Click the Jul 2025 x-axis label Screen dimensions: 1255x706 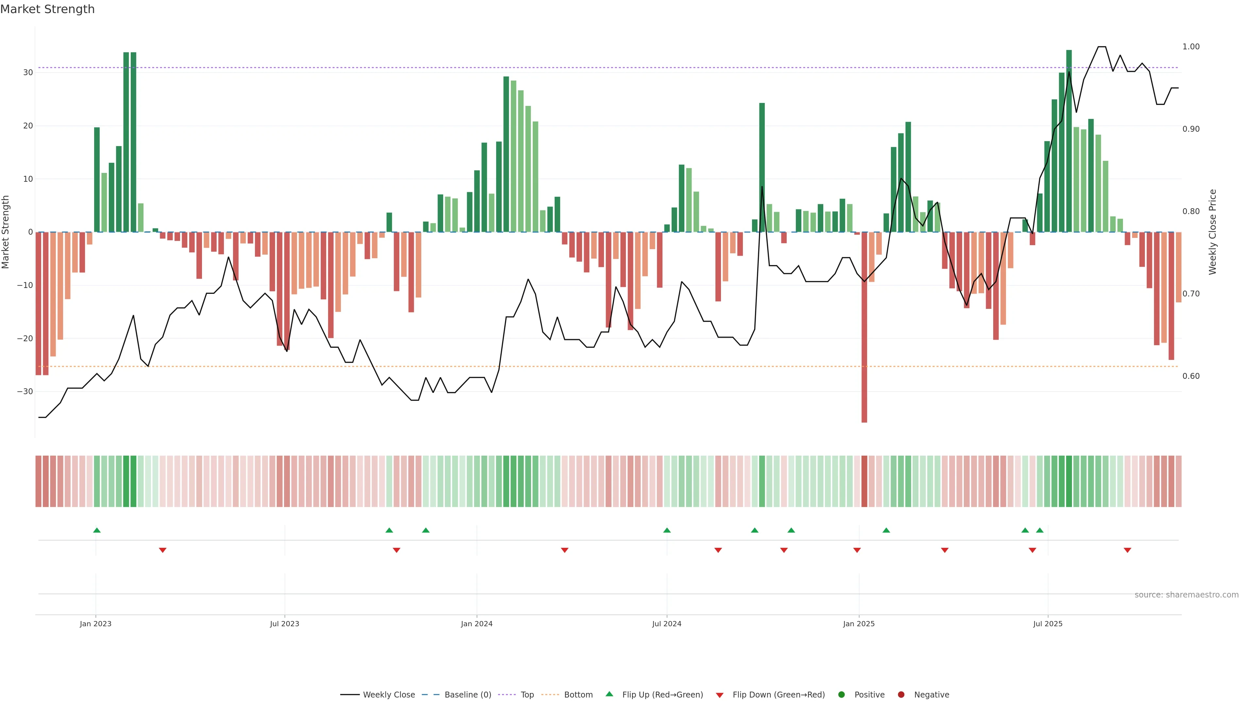[1047, 624]
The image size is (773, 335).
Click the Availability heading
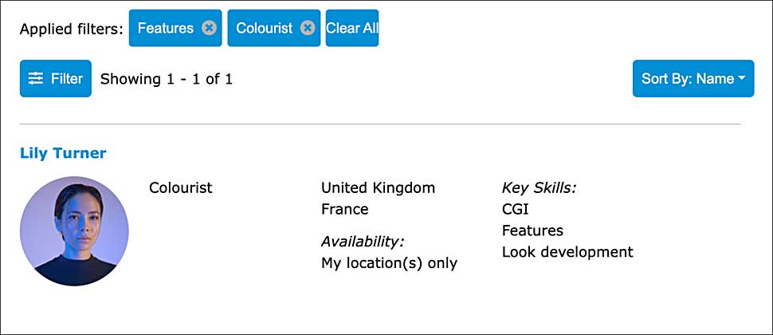pos(363,242)
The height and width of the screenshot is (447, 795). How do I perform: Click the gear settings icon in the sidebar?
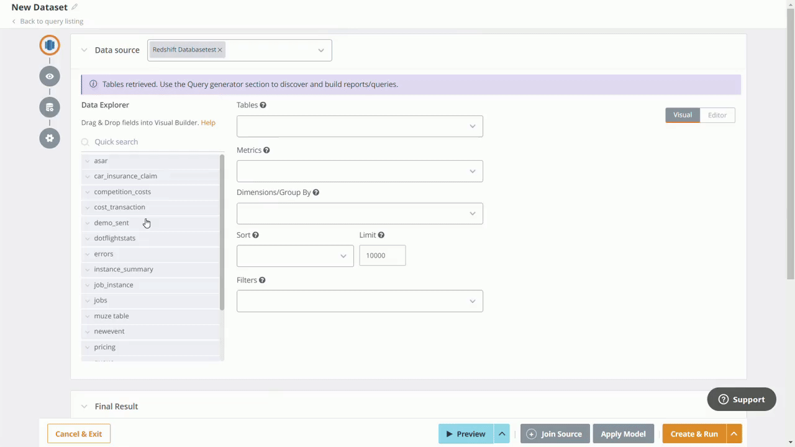click(49, 138)
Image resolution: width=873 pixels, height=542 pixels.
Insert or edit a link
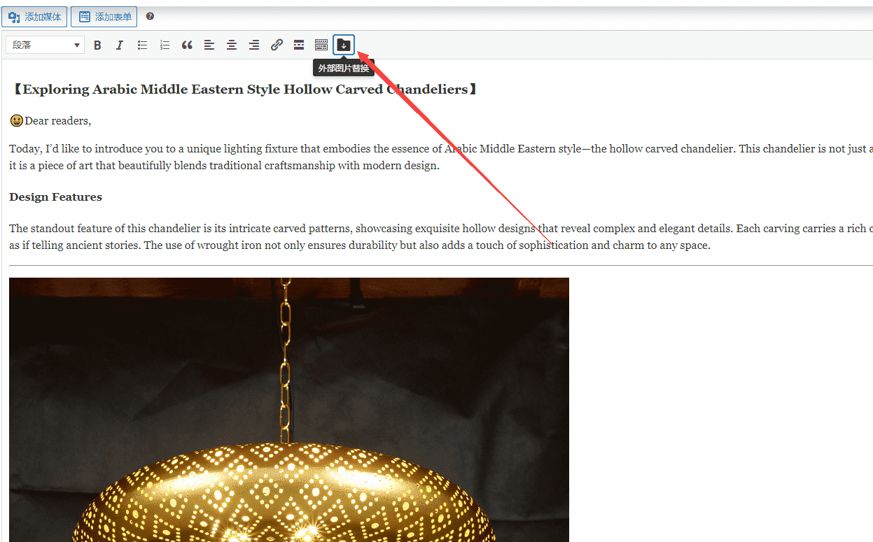point(277,45)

****

Exercise objective:
Pick out every line of the items above that contains the word "width", and copy each one in full.

Result for this task:
The height and width of the screenshot is (447, 795). How do I perform: Click the gear settings icon in the sidebar?
Image resolution: width=873 pixels, height=542 pixels.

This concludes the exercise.